Jaspreet ‘JP’ Haywood and Laura Camplese have recently completed their professional registration with the Science Council. JP works as a Research Assistant in the Genomics Facility, and Laura is a Research Assistant and lab manager for the Metabolism and Cell Growth group. We sat down with them to discuss what professional registration means, and why you should think about getting yours too.
How did you get into your technical role?
JP: After finishing university, I decided embarking on a PhD wasn’t for me, but I still wanted to utilise my degree and work at the forefront of genetic research. Working as a research assistant gives me the opportunity to think for myself and apply my knowledge to each research project we work on whilst also having the opportunity to constantly increase my skill set.
Laura: After completing a degree in biomedical science, I worked for a year in a bioresources facility at the NIMR (now part of the Francis Crick Institute). I wanted to be more involved in research, therefore I volunteered in a research group in my spare time. After gaining a bit more experience, I applied for the Research Assistant role in the Metabolism and Cell Growth group.
What is professional registration?
Laura: Professional registration provides recognition of your achievements, competences and knowledge, as well as commitment to maintain the standards required to be part of the professional scientist community. I believe the Registered Scientist (RSci) award has raised my profile as professional as it allows me to demonstrate a level of competence in my job and my commitment to continuing professional development. Being publicly recognised as a professional scientist, and having reflected on what I have achieved in my career so far, has also boosted my confidence.
Why did you apply for your professional registration?
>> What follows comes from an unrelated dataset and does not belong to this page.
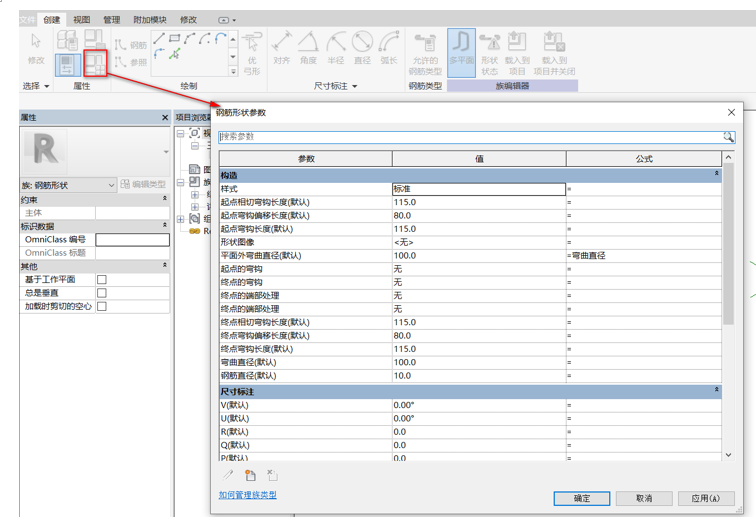Screen dimensions: 756x531
Task: Collapse the 构造 parameter group
Action: click(716, 174)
JP: I applied in order to collate all the different skills I have accumulated over the years into a recognised qualification. It shows that I am at the standard required to be recognised as a professional scientist. I can now add it to my CV, should I seek future employment, demonstrating the standard that I am at. It also allows me to be recognised by colleagues as a professional, as all of us research assistants are.
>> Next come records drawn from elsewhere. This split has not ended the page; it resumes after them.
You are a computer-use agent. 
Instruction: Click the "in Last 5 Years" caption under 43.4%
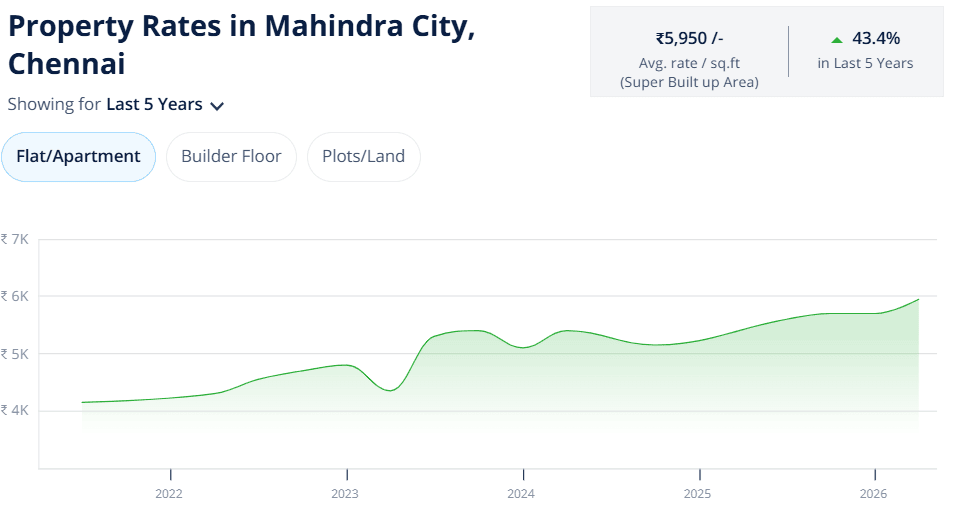865,63
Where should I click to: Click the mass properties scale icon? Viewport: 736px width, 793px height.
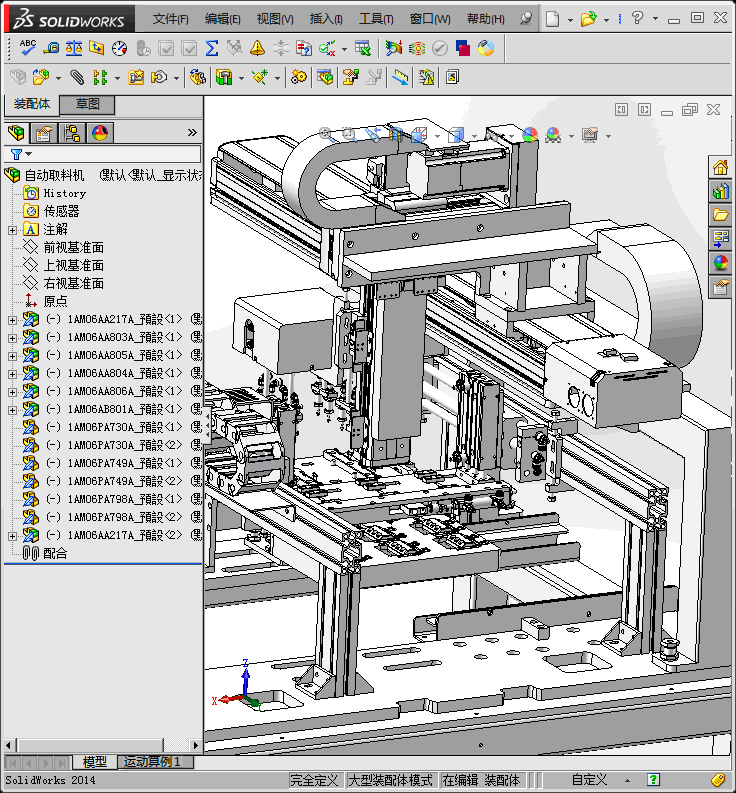[74, 47]
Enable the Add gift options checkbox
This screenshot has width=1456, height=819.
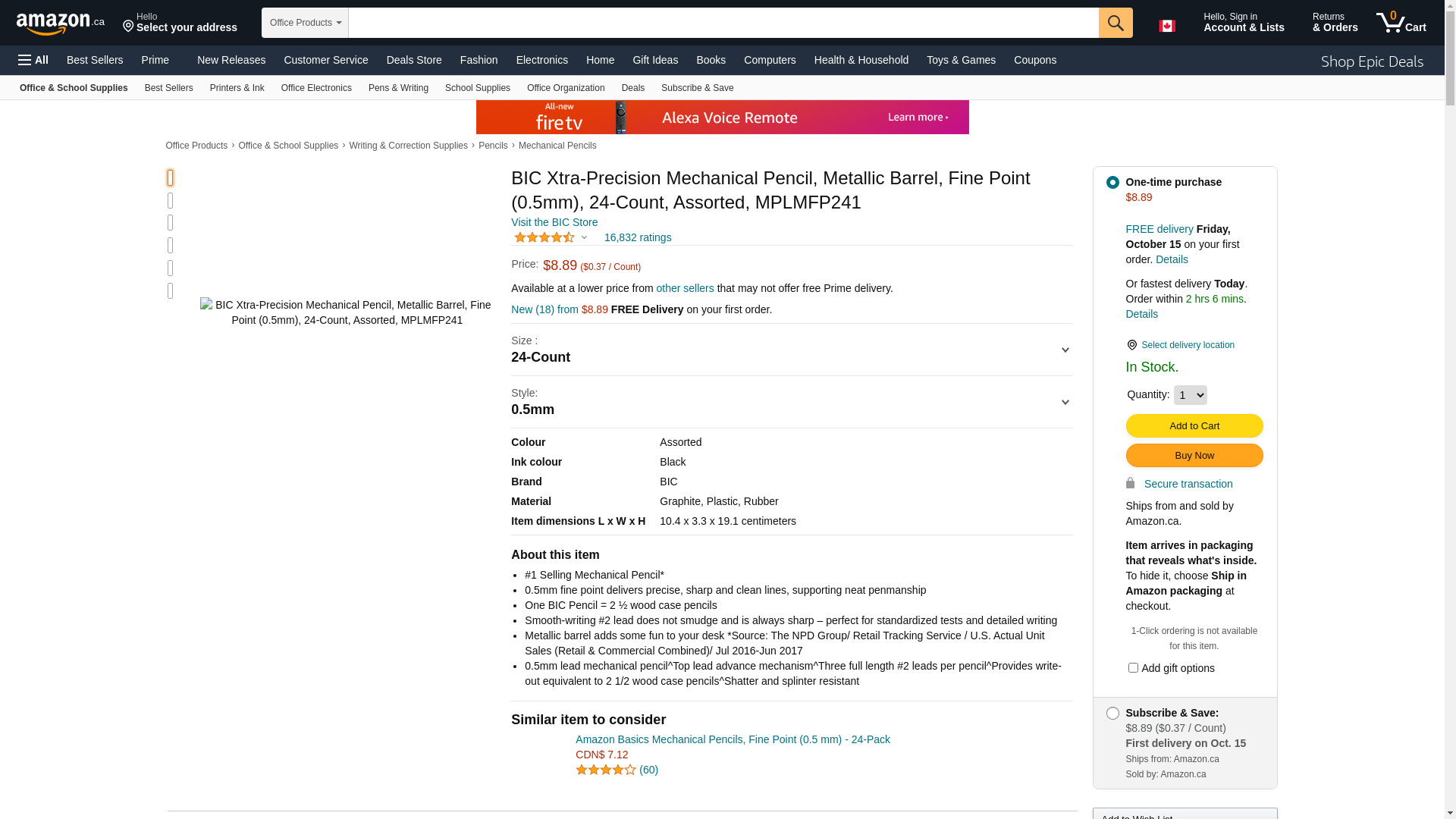[1133, 668]
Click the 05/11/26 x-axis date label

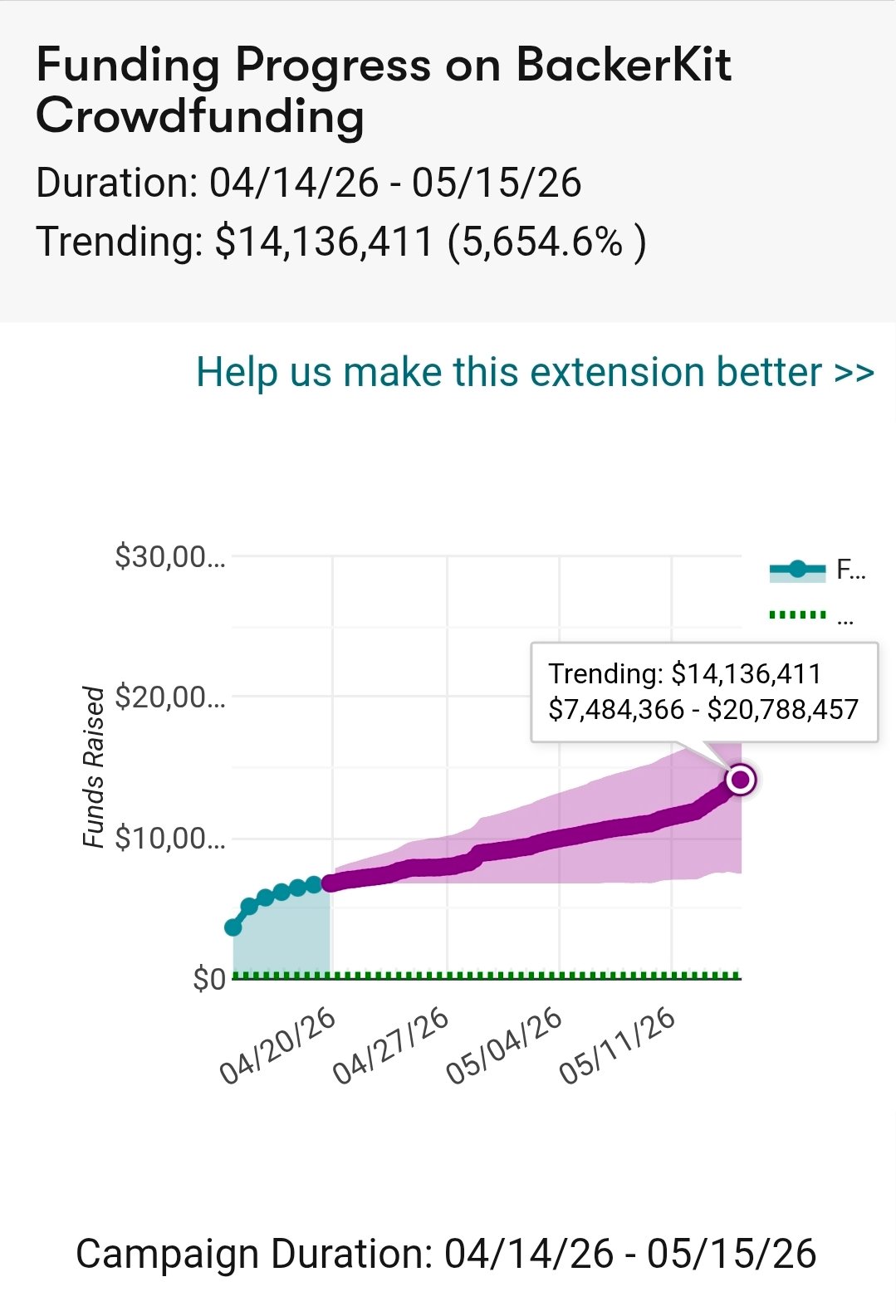[617, 1046]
Laura: I was inspired by the LMS support staff meeting we had back in March. At the meeting, we discussed the application structure and a colleague who had been awarded the title shared his experience. This made me realise that professional registration was achievable and that it could be beneficial for my career progression, future jobs opportunities and personal development.
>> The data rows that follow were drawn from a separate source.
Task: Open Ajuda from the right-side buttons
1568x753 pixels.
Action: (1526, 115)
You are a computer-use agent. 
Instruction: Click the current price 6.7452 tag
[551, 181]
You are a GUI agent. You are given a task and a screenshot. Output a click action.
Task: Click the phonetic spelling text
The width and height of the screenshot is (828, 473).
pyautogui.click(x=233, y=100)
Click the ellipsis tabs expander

How did you apply for professional registration, and were there any challenges along the way?
JP: I applied for professional registration online via the interview route. The online application process is very straightforward and has plenty of supporting information on the website. The headings for each section are rather complicated, but one of links explains in layman terms exactly which experiences/skills you may have that they want you reflect on. The most challenging aspect for me was blowing my own trumpet! It definitely took a few drafts before I was able to confidently remove the word “we” and instead tell them about all the wonderful things that I do and all the fantastic skills I have.
Laura: It can be a bit challenging to come up with good detailed examples to prove you meet the criteria for that specific area. Having a think about your job responsibilities, your day-to-day role and the contribution you make to projects and more generally at work can also be a highly introspective experience, but satisfying at the same time.
What are the next steps for you now that you have your professional registration?
Laura: Completing the competence report gave me the opportunity to reflect on my skills, abilities, knowledge and standards at work. It has made me realise that I’ve learned a lot in the time I’ve been working in this role, that I love my job and it’s a great career path. As part of the registration I have to a produce a report on the CPD attained throughout the year, therefore I am looking at courses, conferences and events I can attend in order to keep up to date with regulations and policies, and to further improve my skills and competences. This could help me to progress from RSci to Chartered status. Now that I have my professional registration and am an affiliate member of the Royal Society of Biology I would like to become a mentor for applicants at work offering support or advice, and to be part of events promoting professional registration to share my experience and encourage colleagues to apply.
JP: As a registered scientist, I now hope to continue my professional development and aim to gain the skills to qualify as a chartered scientist in a few years.
What advice would you give to others about the process?
JP: The hardest part of the process is starting. Once you put pen to paper and jot down some ideas, it really does get easier. I advise prospective applicants to apply via the interview route rather than the written route. As there is an interview at the end (which is more like an informal chat about your application!), you don’t need to go into too much detail as you can explain in depth during the interview. The written route is more time consuming, so it will potentially take longer to gain your qualification as any queries/clarification the assessors may require require you to amend and send your application back and forth until they are happy. I am more than happy to help/advise anyone who is thinking about applying so please don’t hesitate to reach out.
Laura: I would advise applicants to assign a specific time slot in their weekly plan to dedicate to the application and to write down examples to expand on later. Having completed some of the easier sections of the competence report, I felt I was making good progress and it really motivated me to sit down and finish. Also, I found the Science Council Masterclass very helpful; the workshop provides tips and advice, including suggestions on which examples to use for each section. Also, the Science Council website offers lots of support through blogs, videos and articles with tips and common mistakes.